Source document
════════════════════
EASTERBROOK, Circuit Judge.
During the wake for a member of the Latin Kings street gang, four non-members drove by. Incensed, gang members standing outside the funeral home opened fire on the car, which sped away. Within a block the car crashed into other vehicles. Three of the four occupants made it to safety on foot. Manuel Gutierrez, the fourth, did not. As a mob beat Gutierrez, one assailant shot Gutierrez six times, killing him. A jury concluded that Julio Men-diola fired the fatal bullets, and he was sentenced to 50 years’ imprisonment for first-degree murder. His conviction was affirmed by the state’s appellate court, and a federal judge denied his petition for collateral relief. 1998 WL 748276, 1998 U.S. Dist. Lexis 16995 (N.D.Ill. Oct. 21, 1998). Mendiola’s sole contention on this appeal is that the prosecutor withheld material exculpatory evidence, violating the due process clause of the fourteenth amendment. See Brady v. Maryland, 373 U.S. 83, 83 S.Ct. 1194, 10 L.Ed.2d 215 (1963).
════════════════════
Task inputs
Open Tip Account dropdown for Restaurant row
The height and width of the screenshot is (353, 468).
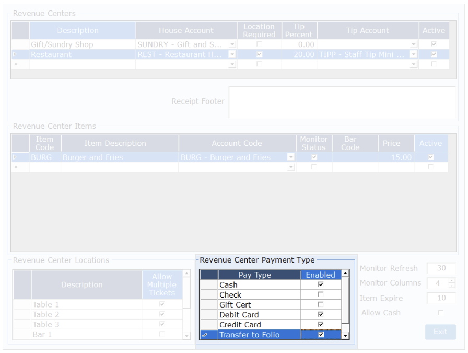tap(414, 54)
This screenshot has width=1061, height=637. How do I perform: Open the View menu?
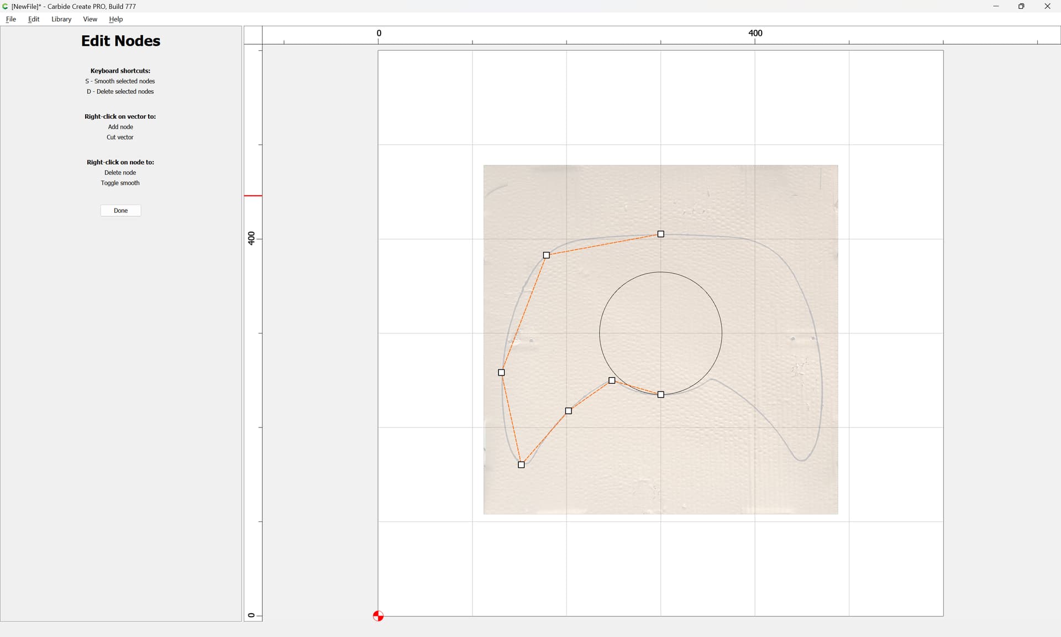coord(90,19)
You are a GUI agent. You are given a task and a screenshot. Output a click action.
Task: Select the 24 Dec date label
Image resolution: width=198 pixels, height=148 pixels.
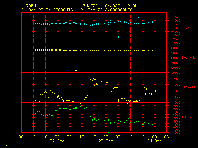tap(154, 141)
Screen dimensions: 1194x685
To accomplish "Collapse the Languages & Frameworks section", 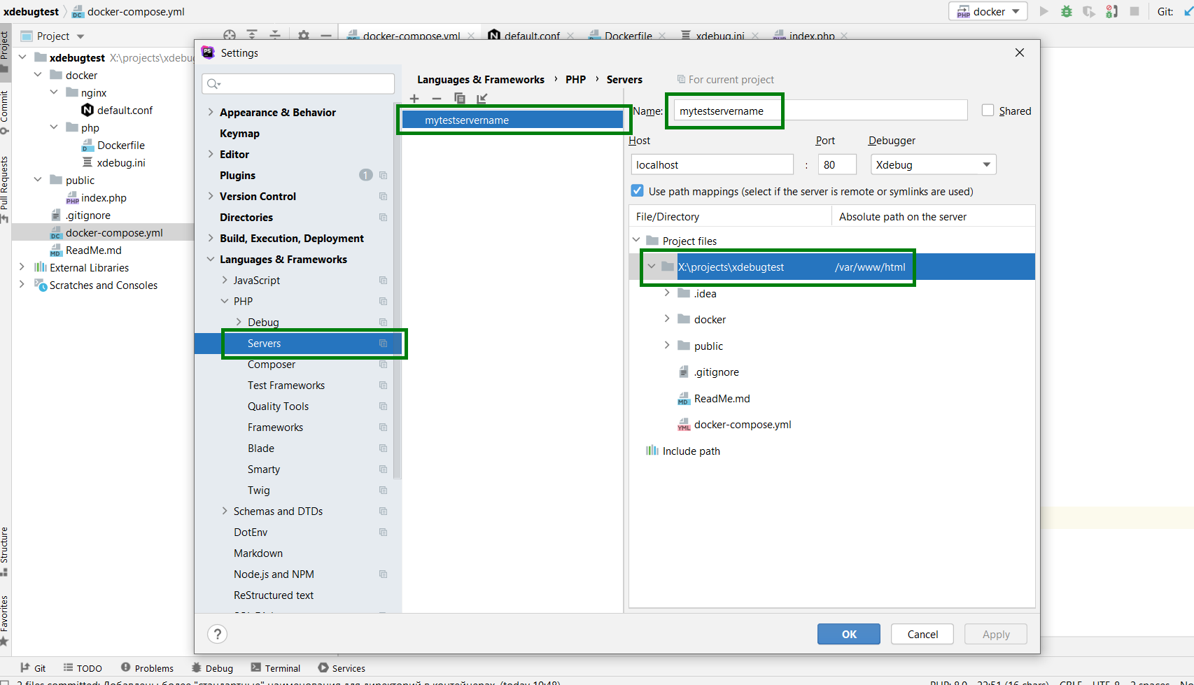I will [211, 259].
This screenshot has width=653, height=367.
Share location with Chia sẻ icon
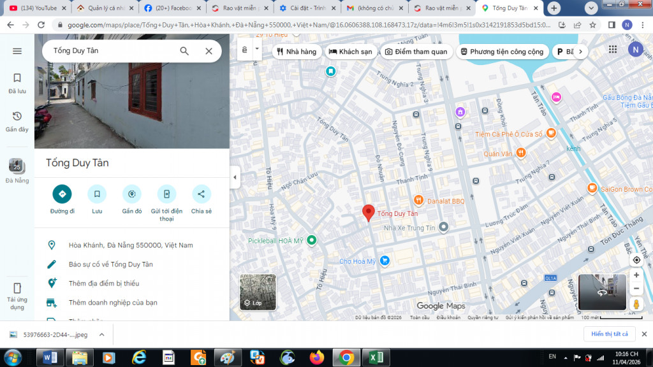click(201, 194)
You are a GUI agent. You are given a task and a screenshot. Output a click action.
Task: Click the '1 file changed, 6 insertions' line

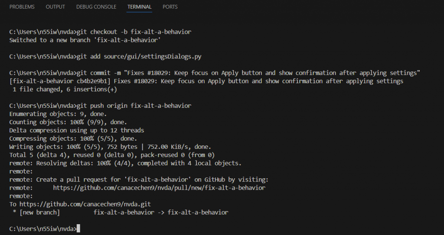tap(65, 89)
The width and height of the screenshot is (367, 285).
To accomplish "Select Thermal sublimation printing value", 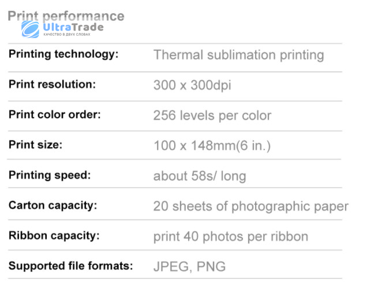I will click(x=239, y=55).
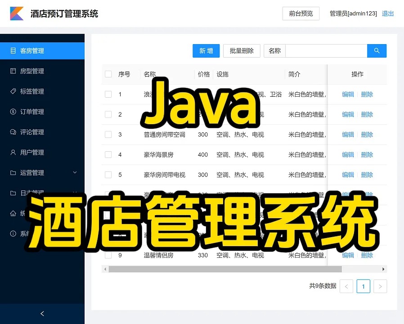Check the checkbox for row 3
Image resolution: width=404 pixels, height=324 pixels.
point(108,135)
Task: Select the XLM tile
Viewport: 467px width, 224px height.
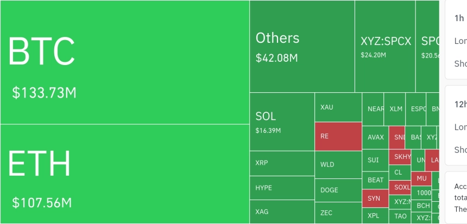Action: click(x=395, y=109)
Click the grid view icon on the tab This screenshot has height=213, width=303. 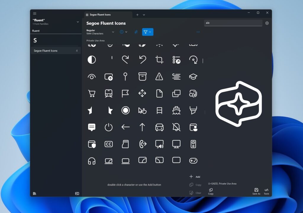point(87,14)
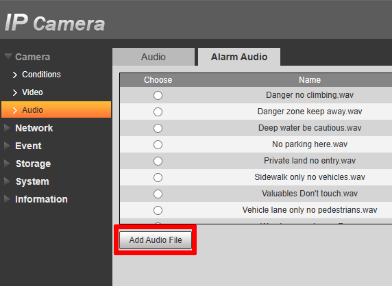Pick No parking here.wav radio button
Image resolution: width=392 pixels, height=286 pixels.
158,145
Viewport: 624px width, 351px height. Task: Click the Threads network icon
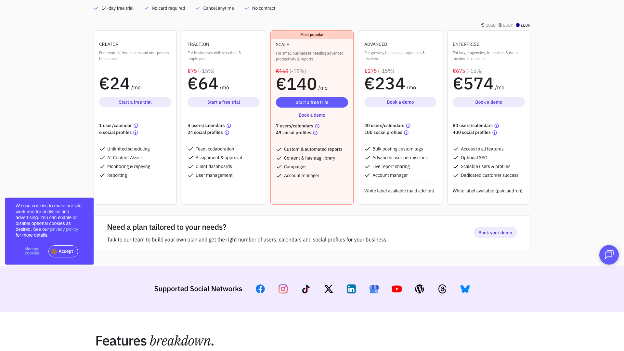pos(442,289)

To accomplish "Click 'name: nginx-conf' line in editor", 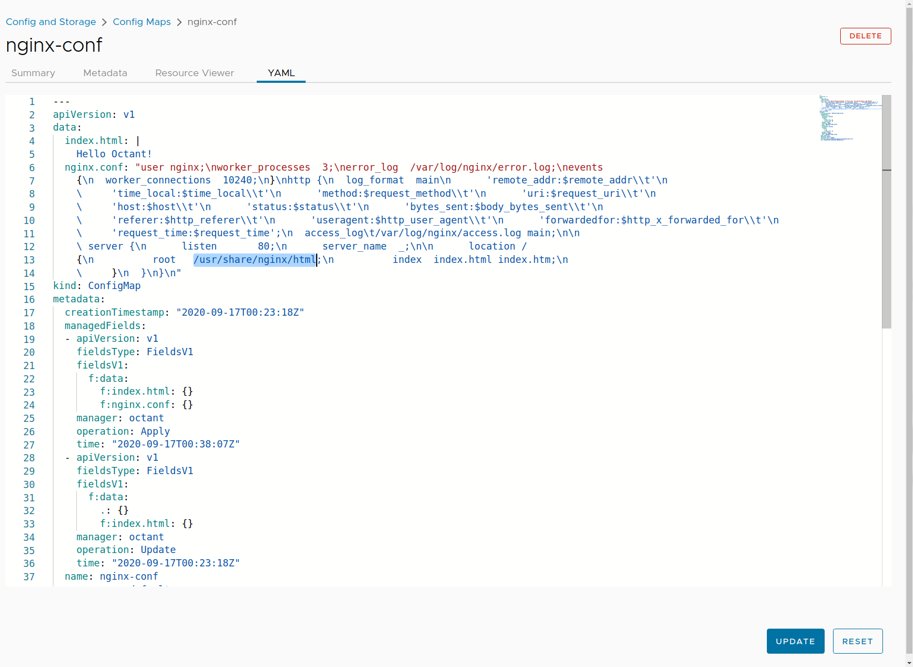I will click(x=111, y=576).
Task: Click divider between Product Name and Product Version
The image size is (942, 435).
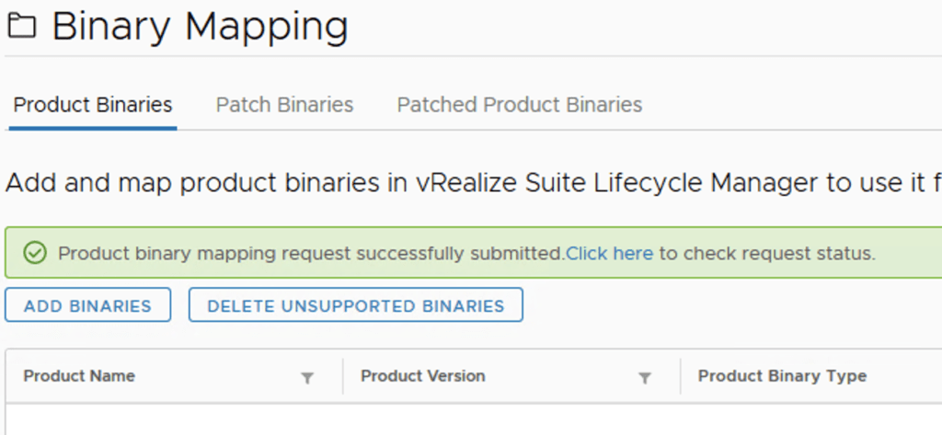Action: tap(342, 376)
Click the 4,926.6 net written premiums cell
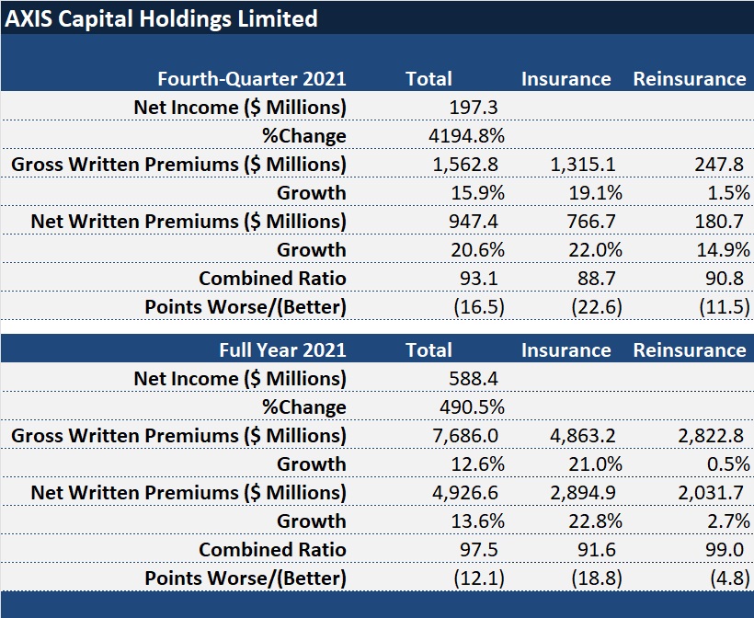 (x=465, y=492)
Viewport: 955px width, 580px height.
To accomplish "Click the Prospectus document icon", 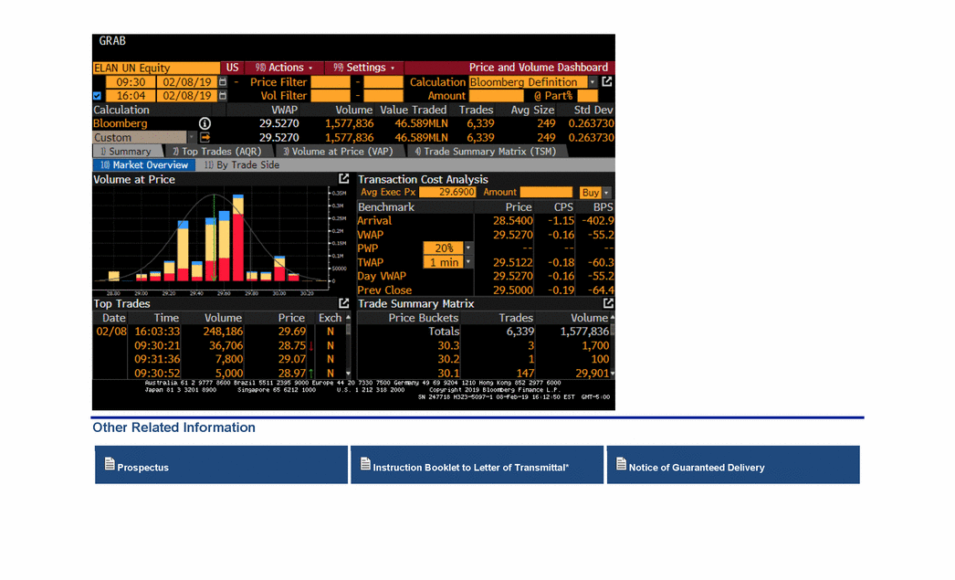I will (110, 465).
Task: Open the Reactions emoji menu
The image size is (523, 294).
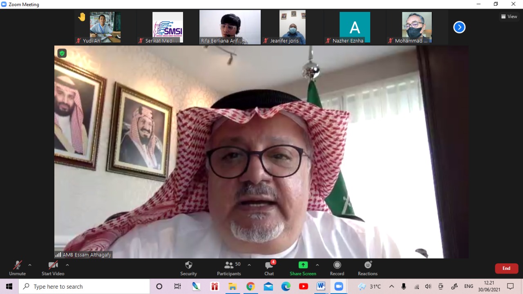Action: point(367,268)

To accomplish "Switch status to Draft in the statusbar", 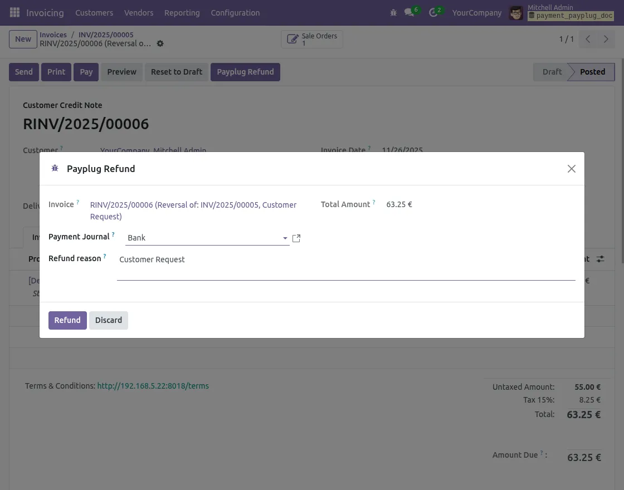I will (552, 72).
════════════════════
Job 1
In the opinion, condense the paragraph beginning "During the wake for a member" into a bulleted list that keeps its main facts.
Job 2
Format the rows, from the start of the rows up to and including the line with "coord(90,19)", as a two-column CSV with columns named instruction and answer. Make one row per request, put each field in quotation marks, turn line breaks into spaces, and leave the pictures out.

Task answer 1
- During a wake for a Latin Kings member, gang members outside the funeral home opened fire on a car carrying four non-members as it drove by.
- The car sped away and crashed into other vehicles within a block.
- Three occupants escaped on foot. The fourth, Manuel Gutierrez, was beaten by a mob and shot six times, which killed him.
- A jury found that Julio Mendiola fired the fatal bullets. He was sentenced to 50 years for first-degree murder.
- The state appellate court affirmed the conviction, and a federal judge denied collateral relief (1998 WL 748276, N.D.Ill. Oct. 21, 1998).
- On appeal, Mendiola's only claim is that the prosecutor withheld material exculpatory evidence, violating fourteenth amendment due process (Brady v. Maryland).

Task answer 2
instruction,answer
"Open Tip Account dropdown for Restaurant row The height and width of the screenshot is (353, 468).","tap(414, 54)"
"This screenshot has width=1061, height=637. How do I perform: Open the View menu?","coord(90,19)"